A preocupação com a saúde mental também tem mobilizado diferentes órgãos e instituições
O Serviço de Atendimento Móvel de Urgência (Samu) contabilizou, no primeiro semestre deste ano, 791 atendimentos psicológicos e psiquiátricos em todo o estado de Alagoas. Também foram registrados 241 atendimentos relacionados a tentativas de suicídio, revelando uma preocupação crescente com a saúde mental da população.
Os números, colhidos pelas duas Centrais do Samu – Macro I (Maceió) e Macro II (Arapiraca) – apontam um aumento de cerca de 20% em comparação ao mesmo período do ano passado. Esse crescimento evidencia a necessidade de reforçar políticas públicas e ampliar a rede de atenção psicossocial. A cada ocorrência, os profissionais do Samu se deparam com pacientes em crise emocional ou em risco de autoagressão, situações que exigem preparo técnico e sensibilidade no acolhimento.
Para lidar com esse desafio, o Samu investe em capacitação contínua. Através do Núcleo de Educação Permanente (NEP), os socorristas recebem treinamentos específicos voltados ao atendimento de pacientes em surto psicológico ou em sofrimento mental, garantindo que as abordagens sejam pautadas em humanidade e respeito.
“É um trabalho delicado, que exige preparo e atualização constante. Por isso, os cursos de educação continuada oferecidos pelo NEP são fundamentais para que nossas equipes estejam cada vez mais capacitadas a lidar com situações de crise, sempre com olhar humanizado e respeitoso ao paciente”, destacou a coordenadora do Samu Maceió, enfermeira Beatriz Santana.

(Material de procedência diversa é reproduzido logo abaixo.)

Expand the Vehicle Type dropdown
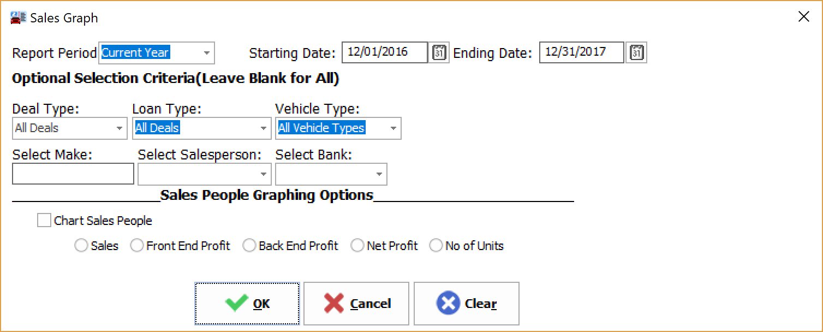Image resolution: width=823 pixels, height=332 pixels. (393, 128)
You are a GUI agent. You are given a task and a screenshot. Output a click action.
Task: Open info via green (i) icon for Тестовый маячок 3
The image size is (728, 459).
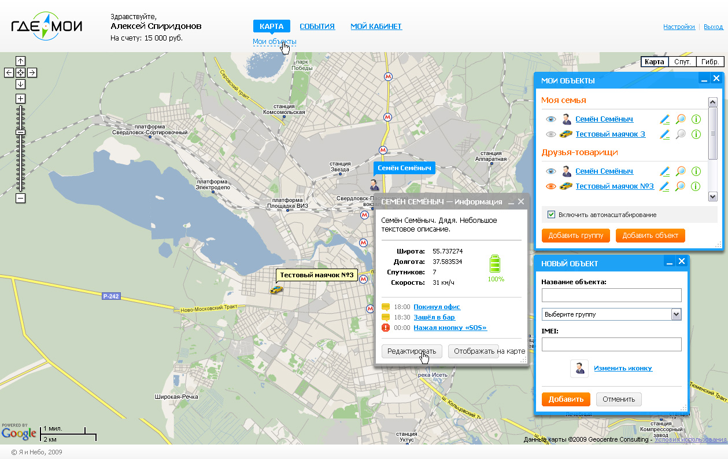(696, 134)
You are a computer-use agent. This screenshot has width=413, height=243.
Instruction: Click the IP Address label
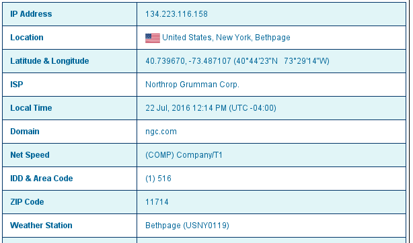click(31, 14)
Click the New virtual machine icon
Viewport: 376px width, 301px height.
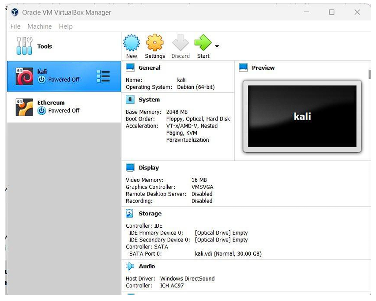pos(132,43)
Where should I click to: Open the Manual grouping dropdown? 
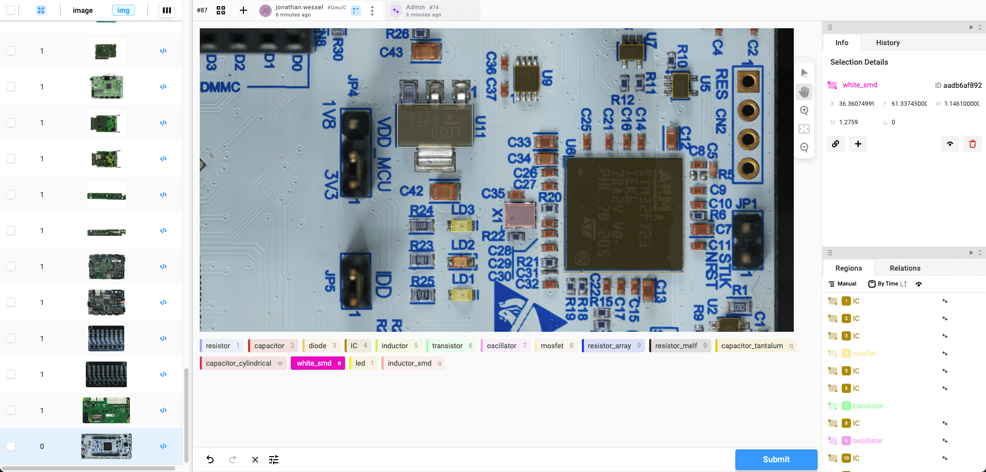[x=842, y=284]
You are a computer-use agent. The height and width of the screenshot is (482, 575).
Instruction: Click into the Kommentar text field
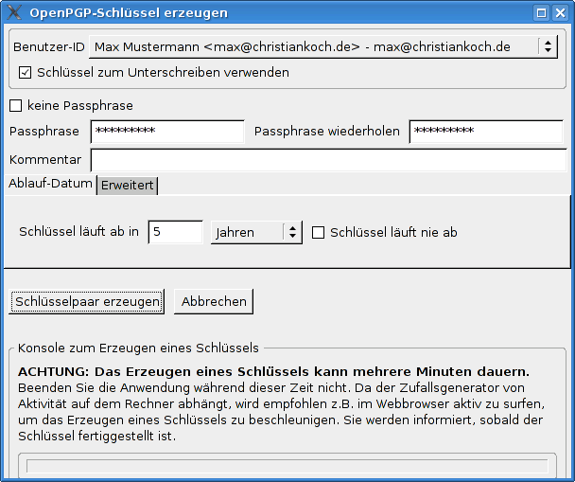(x=327, y=159)
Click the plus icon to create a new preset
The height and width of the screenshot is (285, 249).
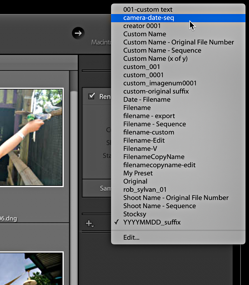coord(89,223)
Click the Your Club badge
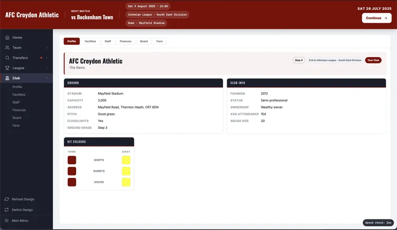Image resolution: width=397 pixels, height=230 pixels. pyautogui.click(x=373, y=60)
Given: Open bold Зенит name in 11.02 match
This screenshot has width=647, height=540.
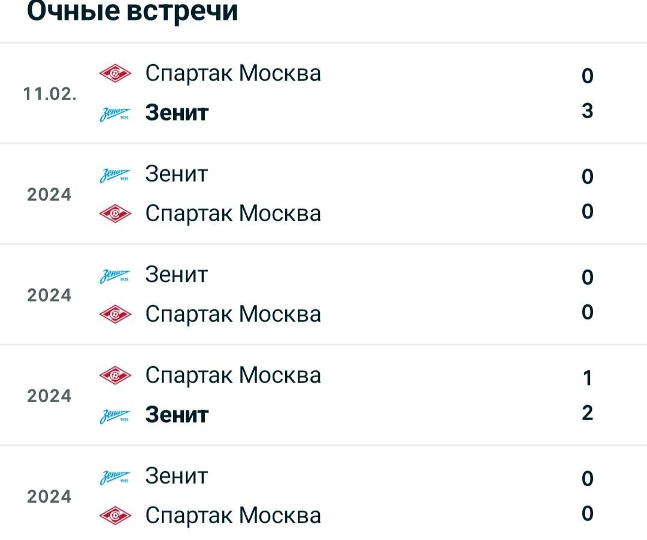Looking at the screenshot, I should (177, 113).
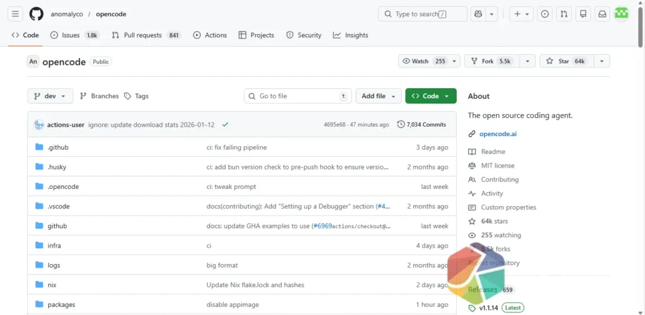Viewport: 645px width, 315px height.
Task: Click the Go to file search field
Action: click(297, 96)
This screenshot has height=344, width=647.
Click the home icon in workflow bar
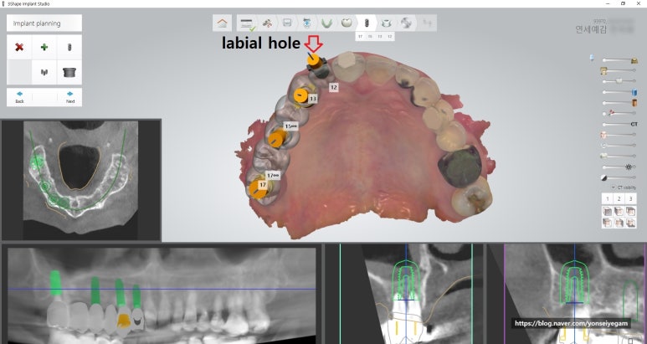click(x=222, y=23)
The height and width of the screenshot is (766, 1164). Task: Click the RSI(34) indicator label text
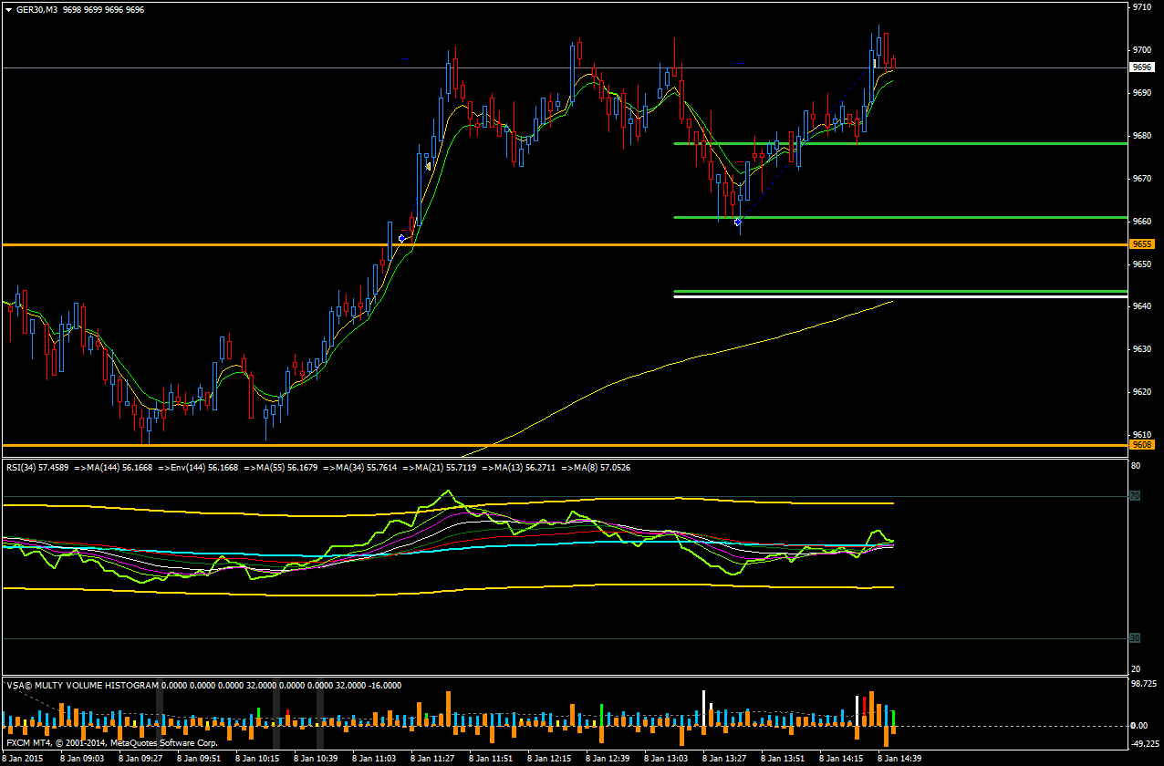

A preocupação com a saúde mental também tem mobilizado diferentes órgãos e instituições. Reuniões recentes reuniram representantes da Polícia Militar, Corpo de Bombeiros Militar, Subsecretaria de Segurança Municipal, Programa Ronda do Bairro, Ministério Público Estadual, Promotoria Estadual e coordenação do Samu 192. Todos engajados em encontrar estratégias conjuntas de acolhimento a esses casos.

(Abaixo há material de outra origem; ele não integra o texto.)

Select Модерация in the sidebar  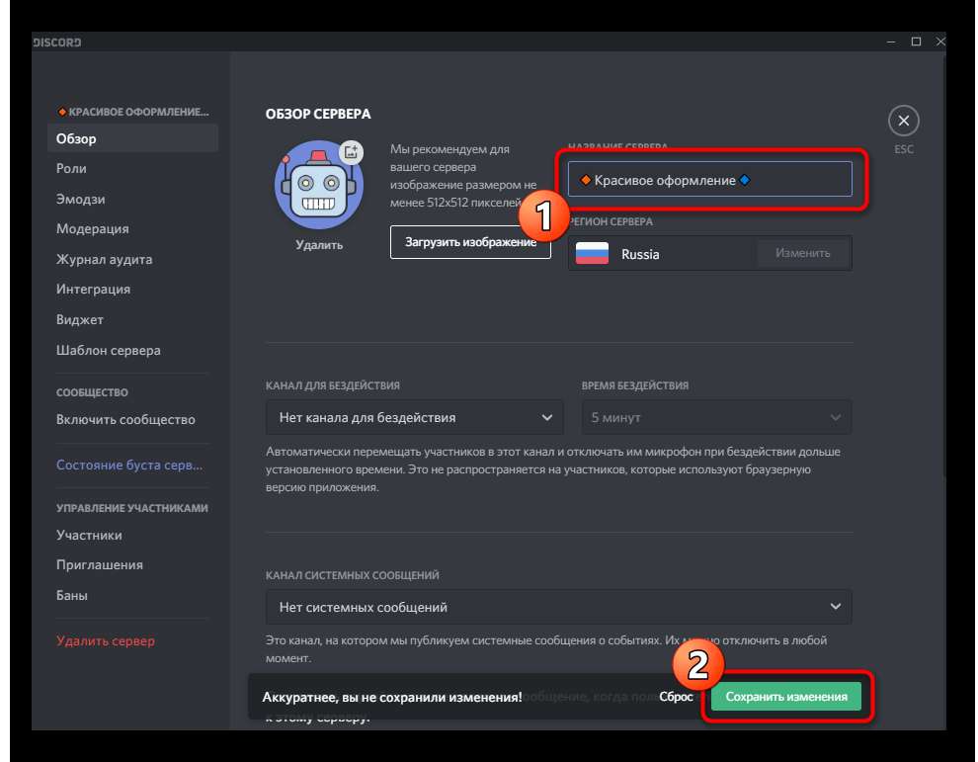(x=92, y=229)
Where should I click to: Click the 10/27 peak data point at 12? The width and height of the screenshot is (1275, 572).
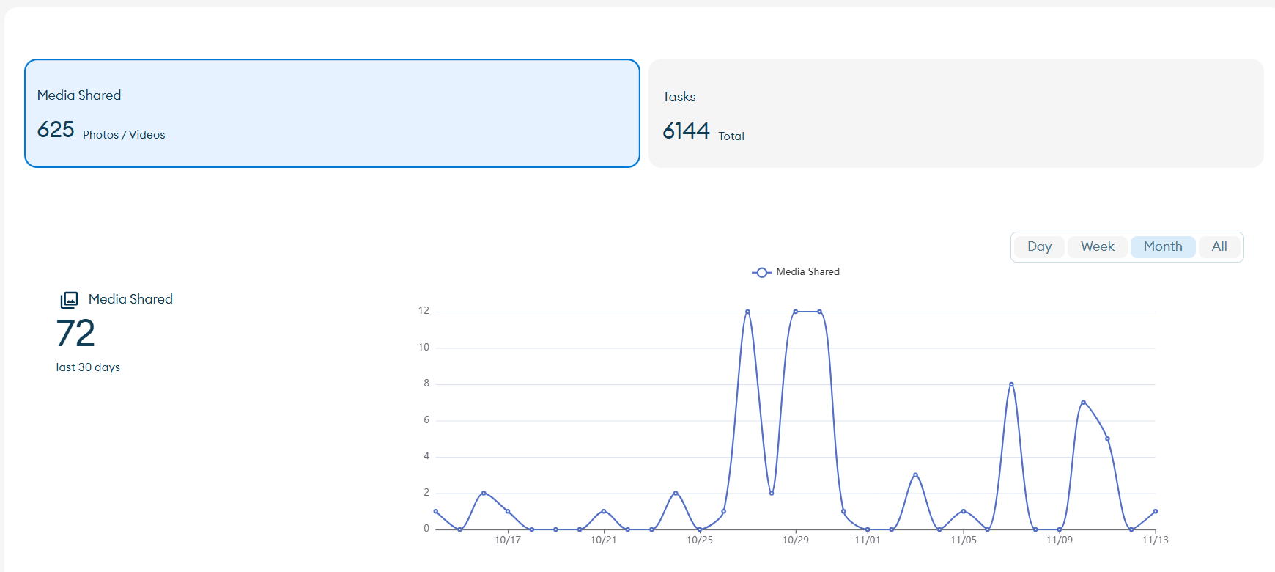pyautogui.click(x=747, y=312)
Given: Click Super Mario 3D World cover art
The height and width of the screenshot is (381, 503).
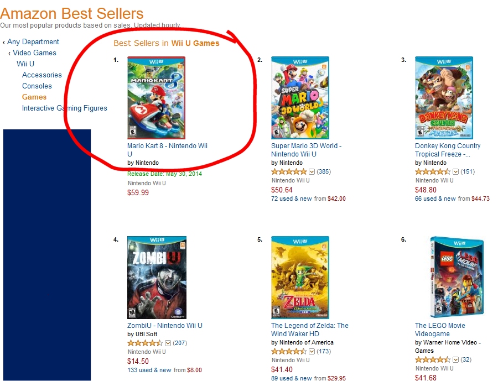Looking at the screenshot, I should (x=300, y=98).
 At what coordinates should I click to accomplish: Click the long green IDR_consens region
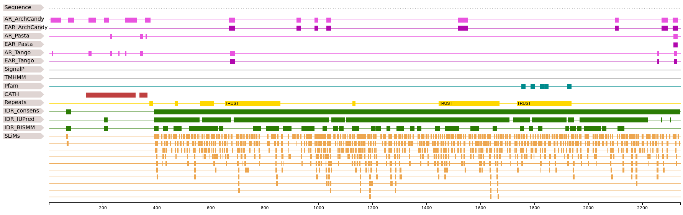(417, 112)

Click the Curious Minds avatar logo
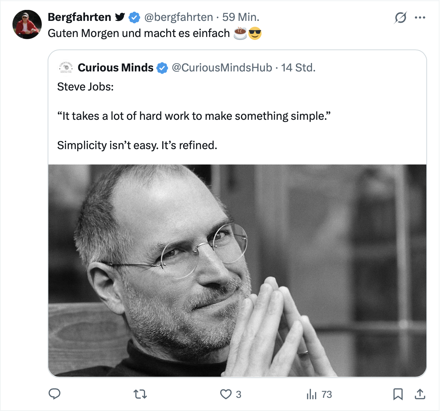point(66,68)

O secretário de Estado da Saúde de Alagoas, Gustavo Pontes de Miranda, ressaltou que a Sesau tem trabalhado de forma integrada para fortalecer a rede de cuidado. “Não temos medido esforços para capacitar os profissionais de saúde, desde os que atuam nas unidades de porta aberta até as equipes do Samu, que são as primeiras a chegar em ocorrências dessa natureza. Nosso objetivo é que cada paciente seja atendido com dignidade, acolhimento e atenção especializada”, afirmou.

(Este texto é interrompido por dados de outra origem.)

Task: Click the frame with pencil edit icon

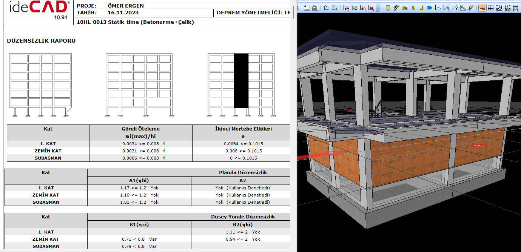Action: tap(507, 8)
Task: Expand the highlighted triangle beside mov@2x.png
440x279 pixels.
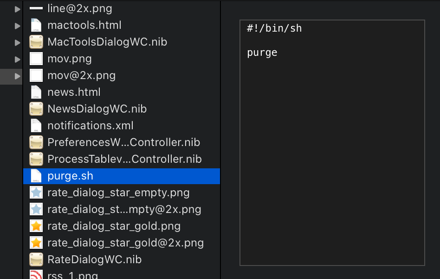Action: coord(17,76)
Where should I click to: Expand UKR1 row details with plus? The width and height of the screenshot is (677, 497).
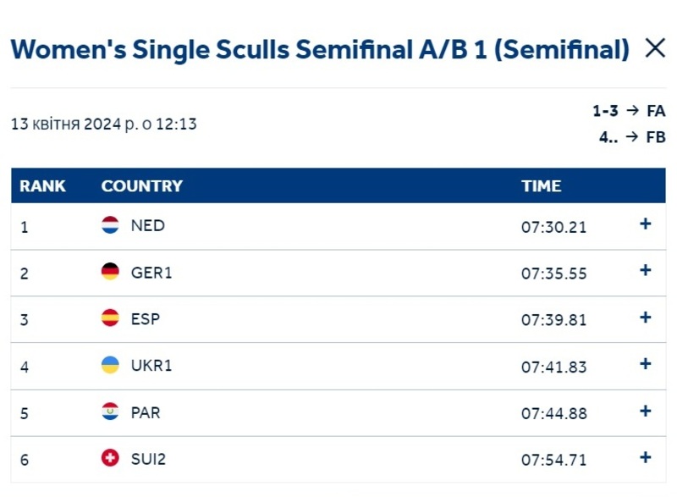pos(645,363)
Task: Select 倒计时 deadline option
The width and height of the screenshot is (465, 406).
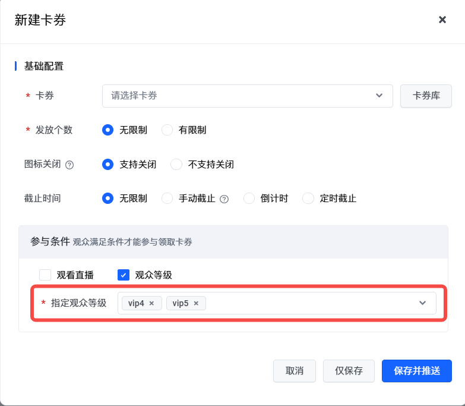Action: (249, 199)
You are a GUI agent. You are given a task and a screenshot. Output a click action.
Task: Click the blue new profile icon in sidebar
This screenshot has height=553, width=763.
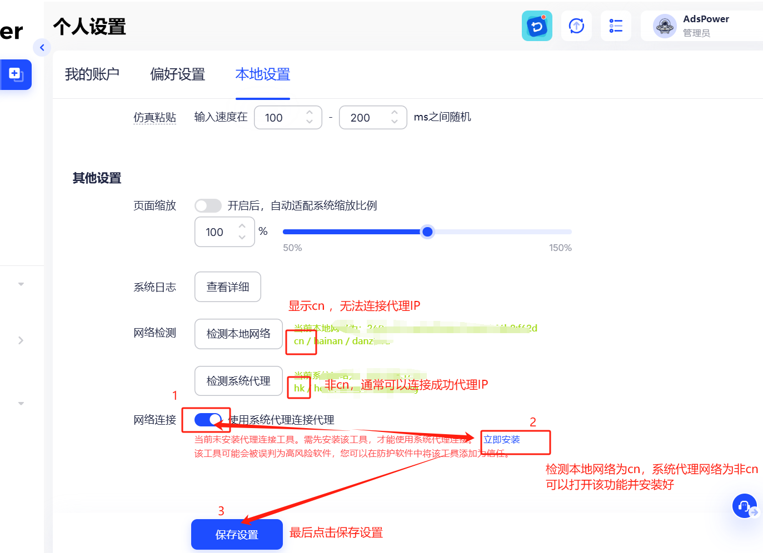pos(16,74)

O avanço nos números reforça a importância em falar sobre saúde mental. A realidade em Alagoas acompanha a tendência nacional, que aponta para um aumento expressivo nos atendimentos a pessoas em sofrimento psíquico.
Especialistas alertam que o enfrentamento desse desafio depende da soma de esforços: capacitação profissional, fortalecimento da rede de apoio e, sobretudo, da compreensão de que a saúde mental é parte essencial da saúde integral de cada pessoa.
A Sesau reforça que a rede de atenção psicossocial estadual vem se expandindo, com Caps em diversos municípios — eixo central para acolhimento, acompanhamento e redução de internações — e articulação com o Hospital Escola Portugal Ramalho, referência para urgências psiquiátricas.